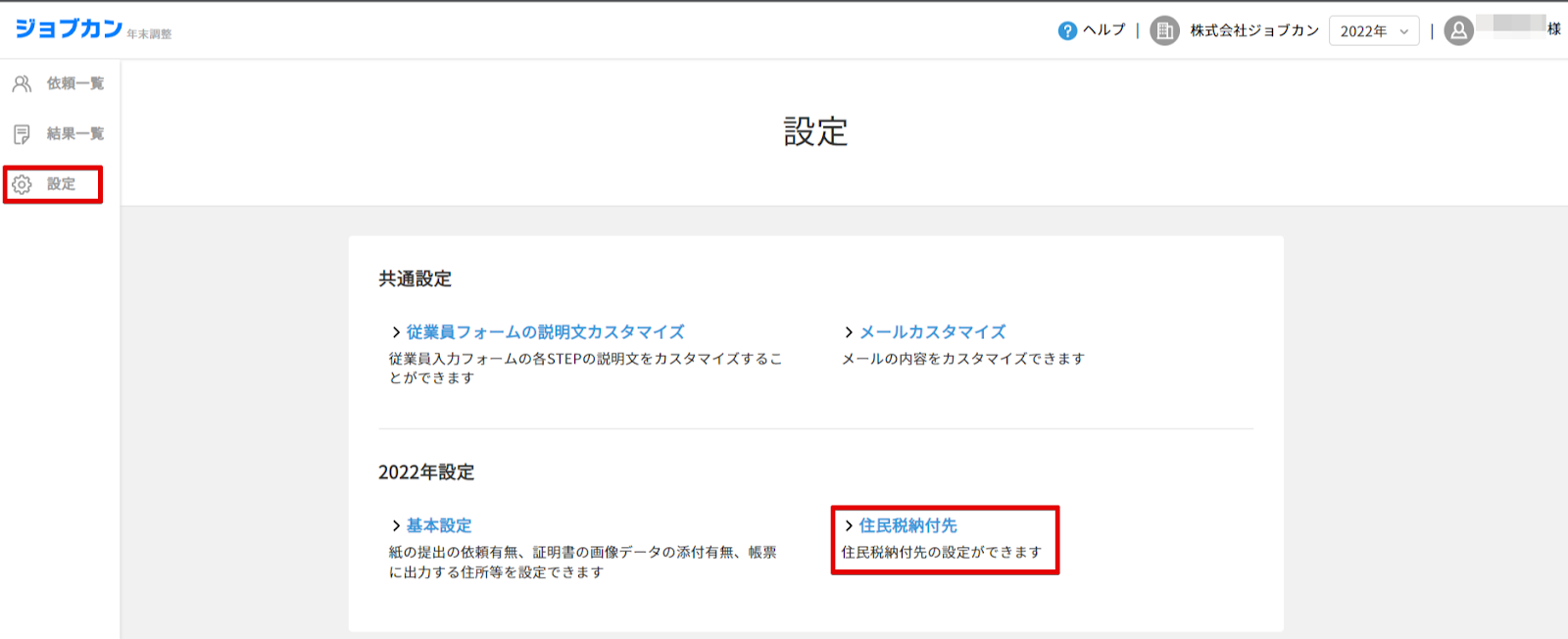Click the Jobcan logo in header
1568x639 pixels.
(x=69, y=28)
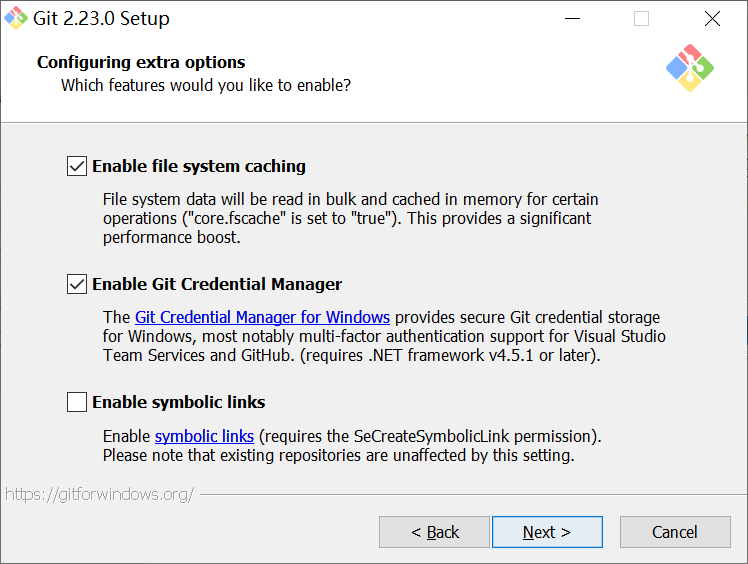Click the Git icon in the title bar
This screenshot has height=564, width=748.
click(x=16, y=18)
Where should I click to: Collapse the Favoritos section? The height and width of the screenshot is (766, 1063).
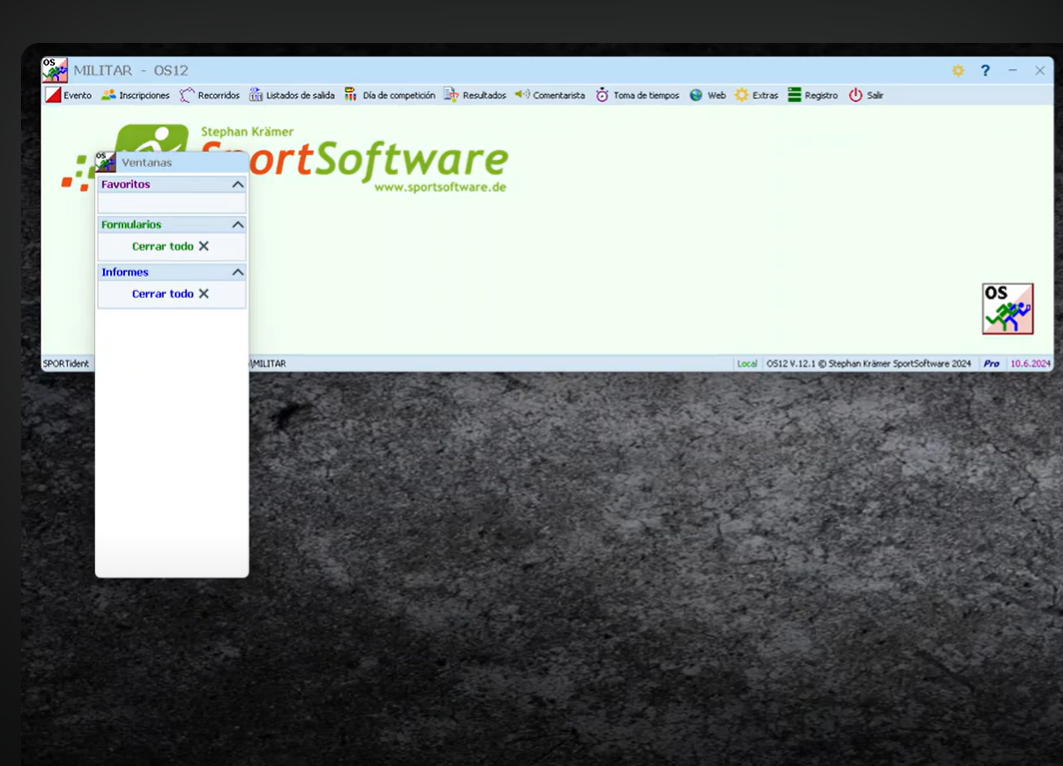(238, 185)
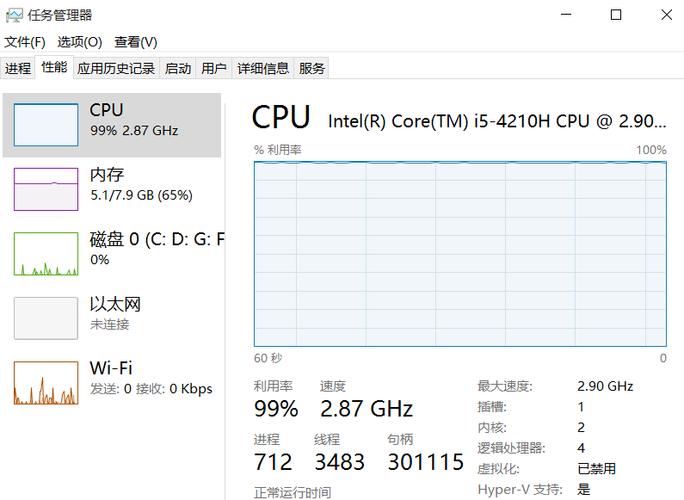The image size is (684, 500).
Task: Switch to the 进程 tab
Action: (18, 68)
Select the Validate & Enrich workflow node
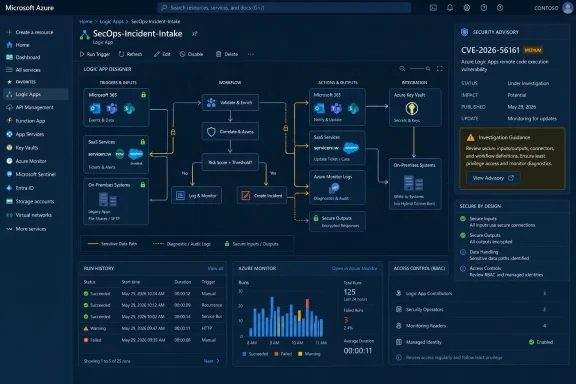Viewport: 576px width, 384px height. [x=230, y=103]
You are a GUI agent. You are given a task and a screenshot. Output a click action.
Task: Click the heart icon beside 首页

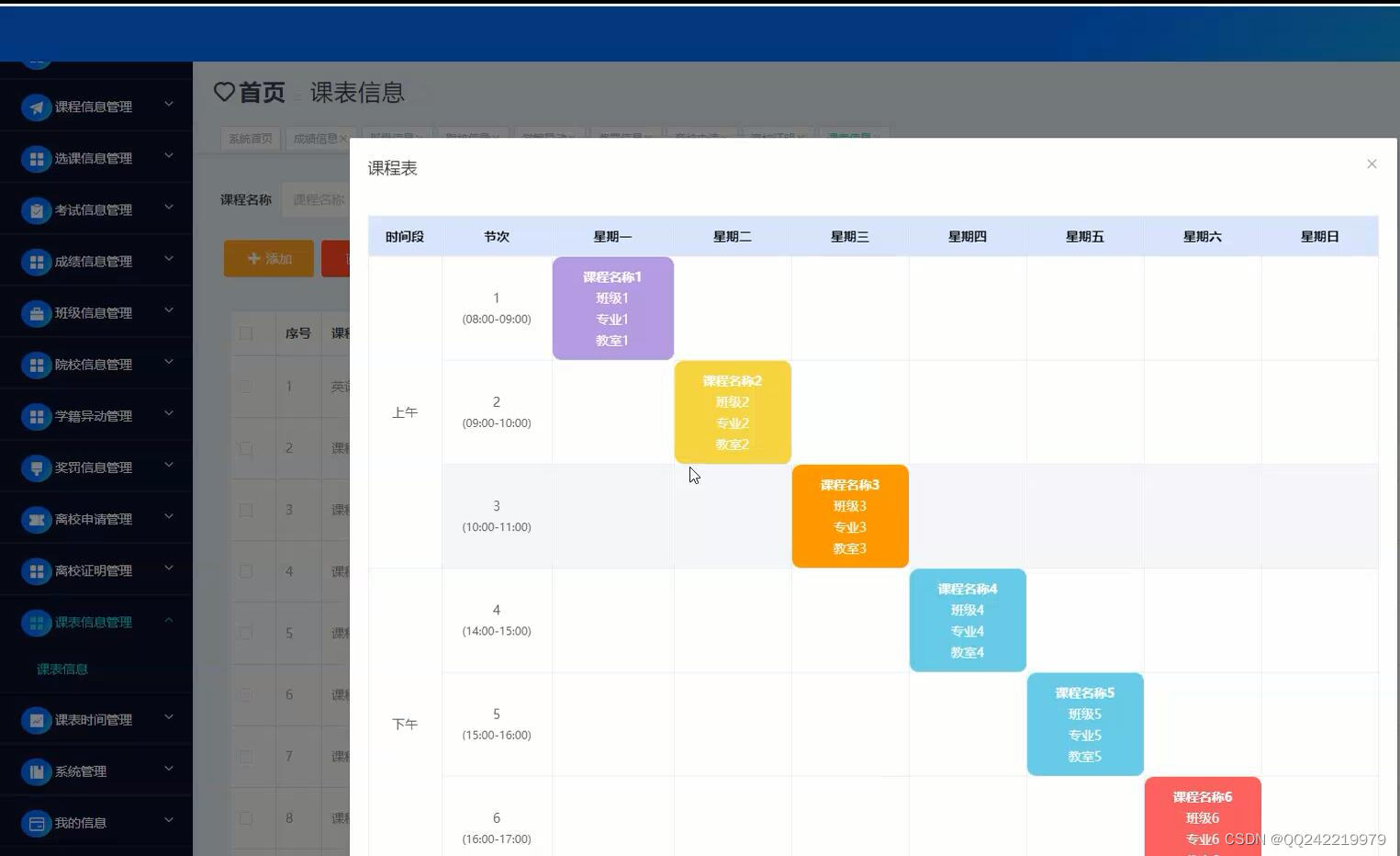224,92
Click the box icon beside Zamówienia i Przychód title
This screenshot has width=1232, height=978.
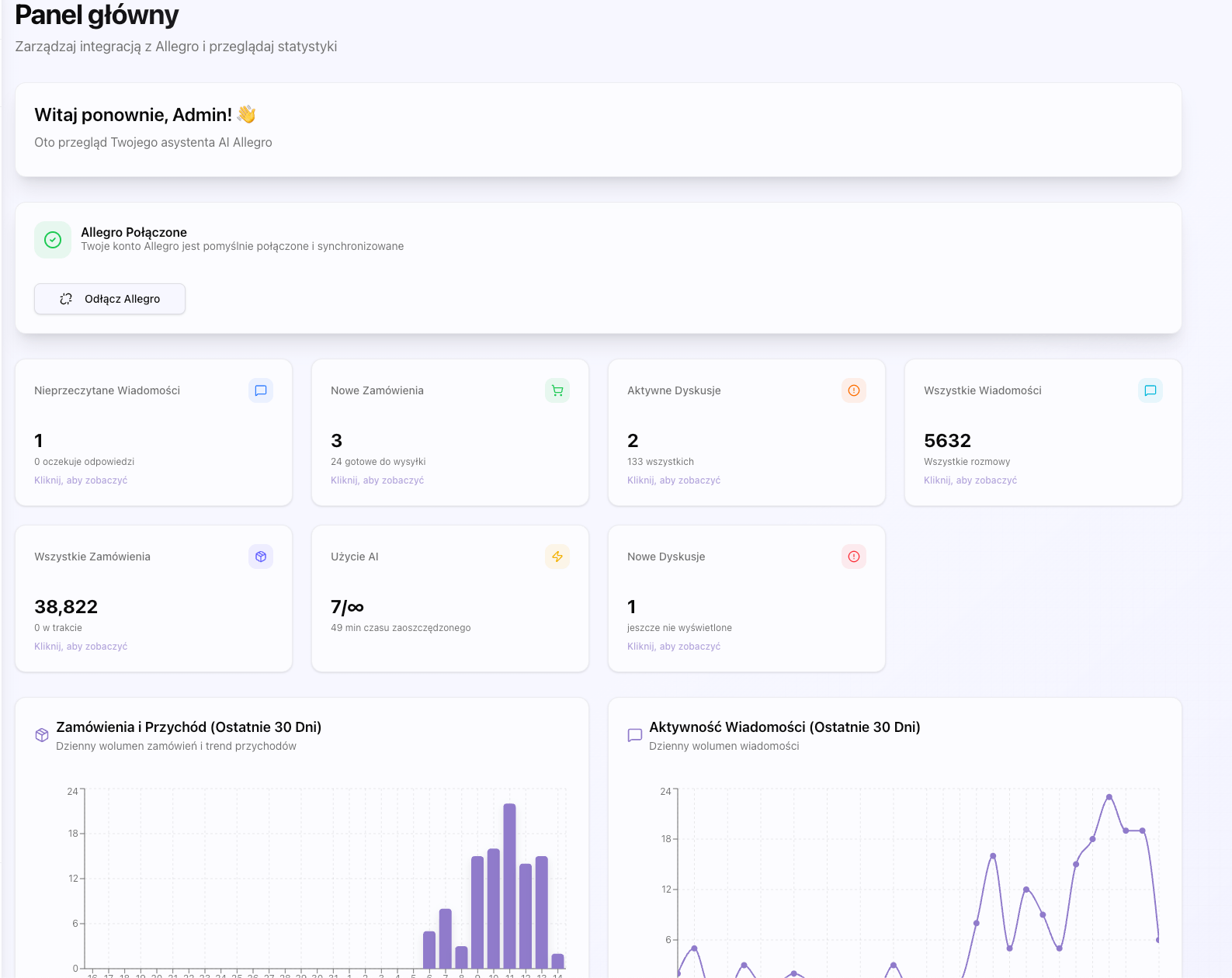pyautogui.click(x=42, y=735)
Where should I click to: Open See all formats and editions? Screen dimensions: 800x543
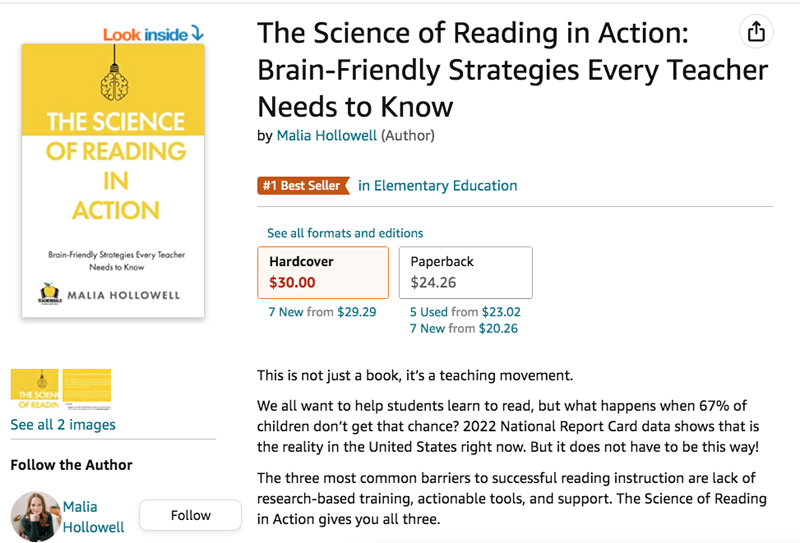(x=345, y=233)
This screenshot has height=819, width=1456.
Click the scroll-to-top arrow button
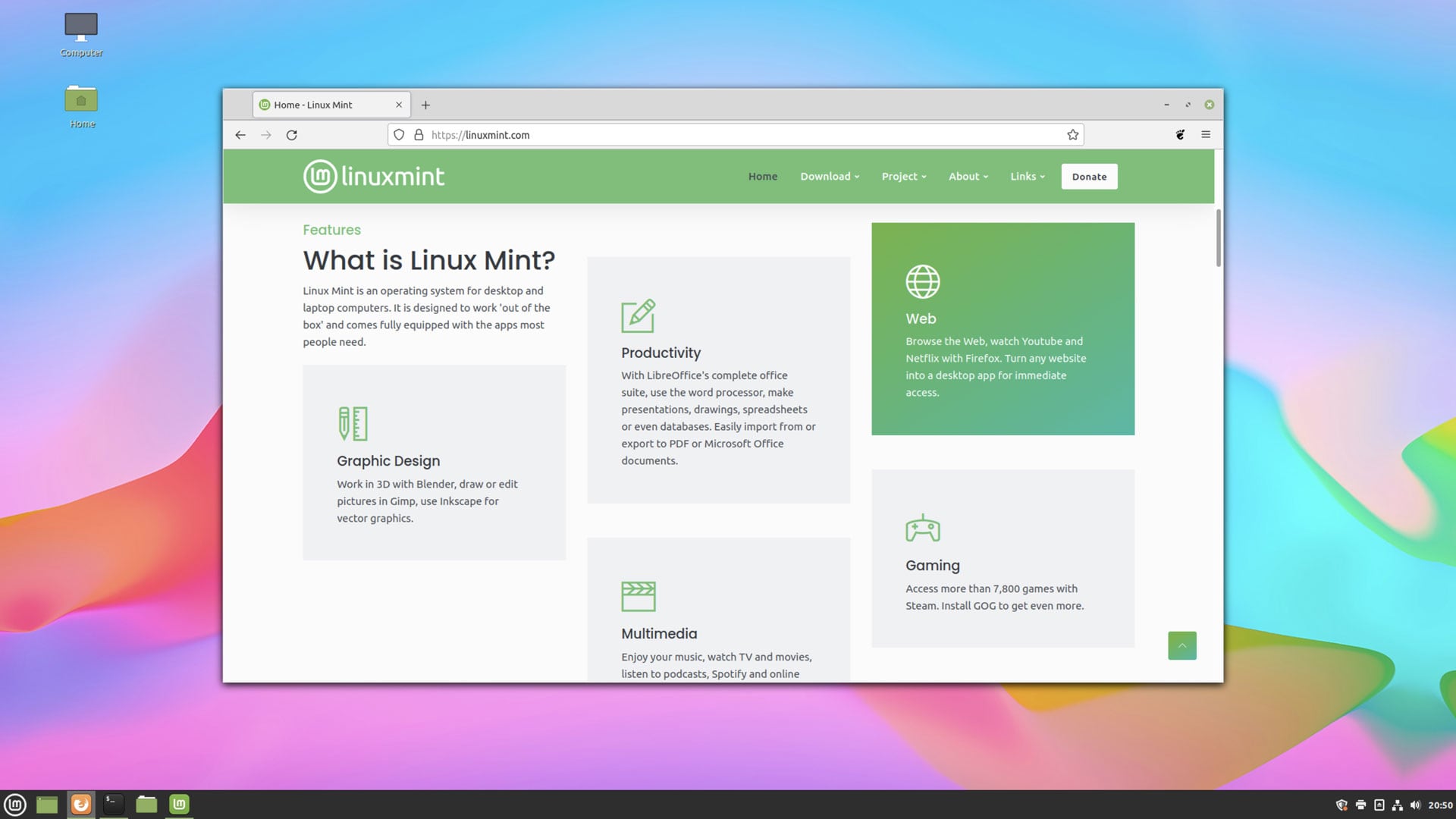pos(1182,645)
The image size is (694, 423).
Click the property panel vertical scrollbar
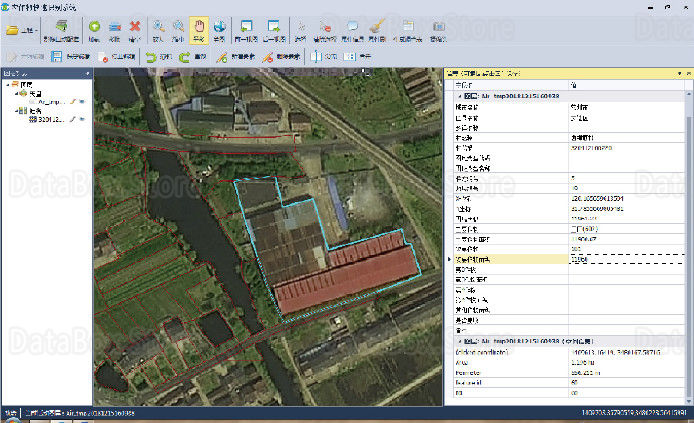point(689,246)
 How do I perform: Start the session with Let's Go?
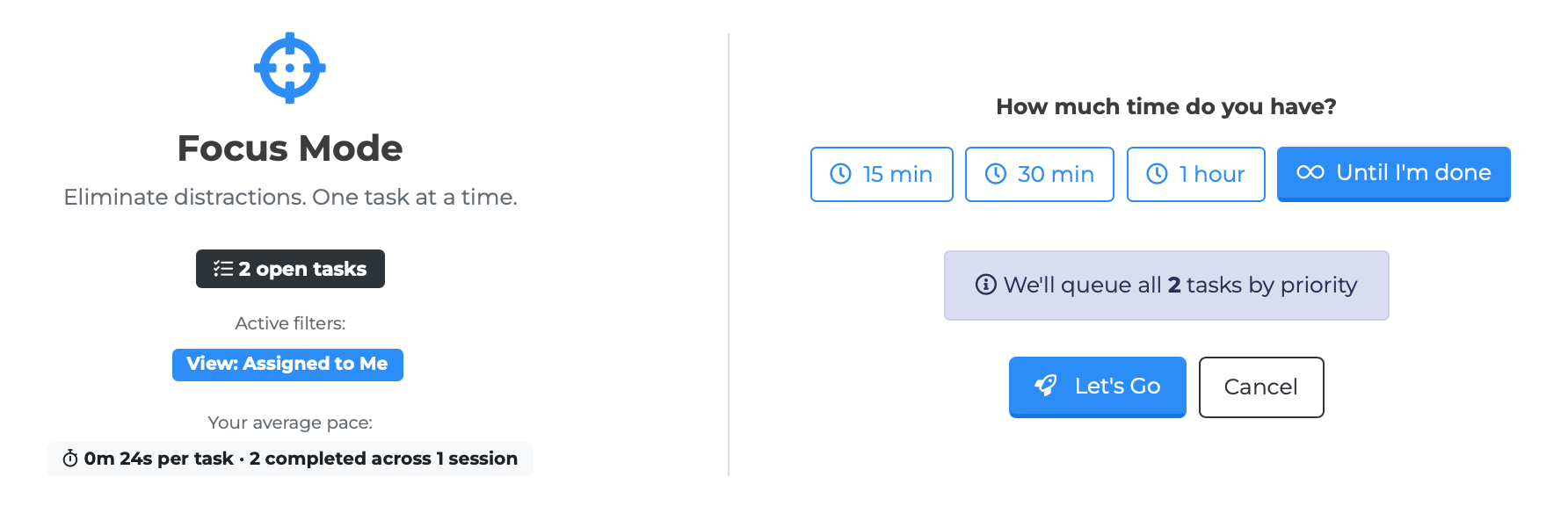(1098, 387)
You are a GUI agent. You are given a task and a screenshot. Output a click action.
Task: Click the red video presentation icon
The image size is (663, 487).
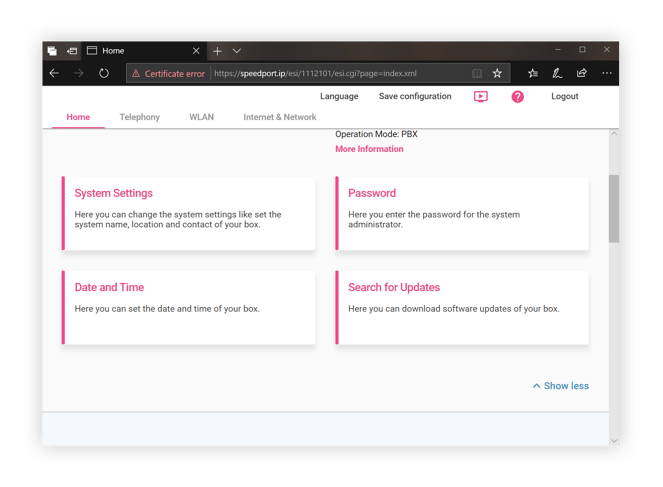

# # # #

■ **What you should do**
Return only what lies between the line containing "Task: Click the heart icon beside 首页" and the last line of the listing, those two lines included, exactly as written and with no pictures.

■ **Solution to the exercise**
Task: Click the heart icon beside 首页

224,92
Click the box icon beside Zamówienia i Przychód title
This screenshot has width=1232, height=978.
pyautogui.click(x=42, y=735)
Where should I click to: Open See all formats and editions? Screen dimensions: 800x543
(x=345, y=233)
This screenshot has height=819, width=1456.
Click the scroll-to-top arrow button
pos(1182,645)
The image size is (694, 423).
Click the property panel vertical scrollbar
point(689,246)
 How do I perform: Start the session with Let's Go?
(1098, 387)
You are a GUI agent. You are given a task and a screenshot. Output a click action.
Task: Click the red video presentation icon
The image size is (663, 487).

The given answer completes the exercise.